Combinei com numa amiga de ver esta semana,
Beijos

Maurício Mellone

novembro 20, 2024 @ 14:18

Resposta

Dinah, minha amiga:
Vá logo, vc irá adorar. A Su tb disse q não assistiu
ainda. Depois podemos conversar sobre o filme
Beijos

Sofia Carvalhosa

novembro 18, 2024 @ 14:32

Resposta

Mauricio querido, resumiu com emoção o filme. Achei interessante ressaltar a cena de Eunice boaindo e o helicóptero voando. Não tinha reparado.

Maurício Mellone

novembro 18, 2024 @ 14:51

Resposta

Sofia, querida:
muito obrigado, segui sua dica e coloquei no
nosso grupo de WhatsApp o link da resenha.
O helicóptero me chamou muito a atenção.
Beijos, obrigado pela visita

Nanete Neves

novembro 14, 2024 @ 21:57

Resposta

Esse filme é mesmo tocante ao mostrar os danos da ditadura nas famílias.
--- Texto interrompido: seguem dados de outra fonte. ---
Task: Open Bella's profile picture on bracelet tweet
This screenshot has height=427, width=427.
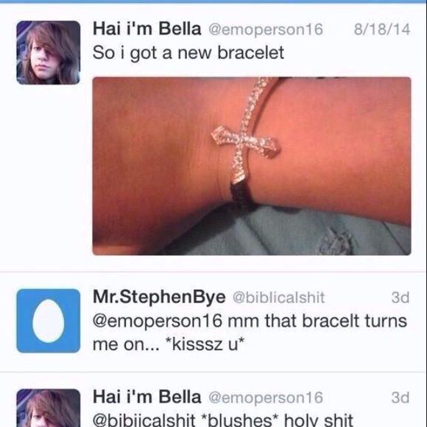Action: click(x=48, y=52)

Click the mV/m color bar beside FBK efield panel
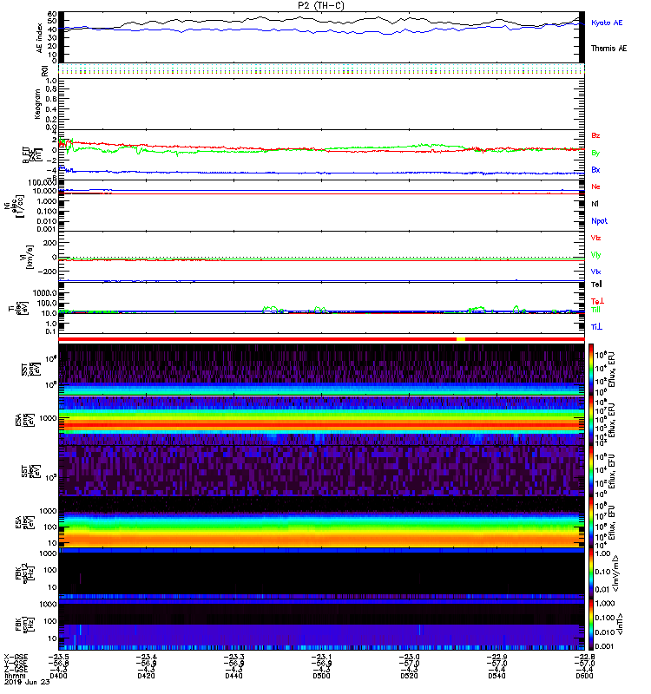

E, ao optar em são ser piegas nem melodramático, o diretor Walther Salles nos acerta em cheio. Assisti há dias e este filme ainda está em mim, doendo. Tua resenha é precisa, parabéns

Maurício Mellone

novembro 15, 2024 @ 15:13

Resposta

Nanete, minha querida:
Realmente o filme no toca profundamente e vc disse bem, sem ser piegas ou melodramático.
Muito obrigado por sua presença aqui no Favo, sempre com palavras de incentivo!
Beijos, minha amiga

Maria

novembro 14, 2024 @ 17:31

Resposta

Adorei a resenha, Maurício. Se já queria assistir esse filme, agira aguçou ainda mais minha vontade. Parabéns e bjs

Maurício Mellone

novembro 15, 2024 @ 15:14

Resposta

Rê, q bom q a resenha aguçou sua vontade de conferir o filme.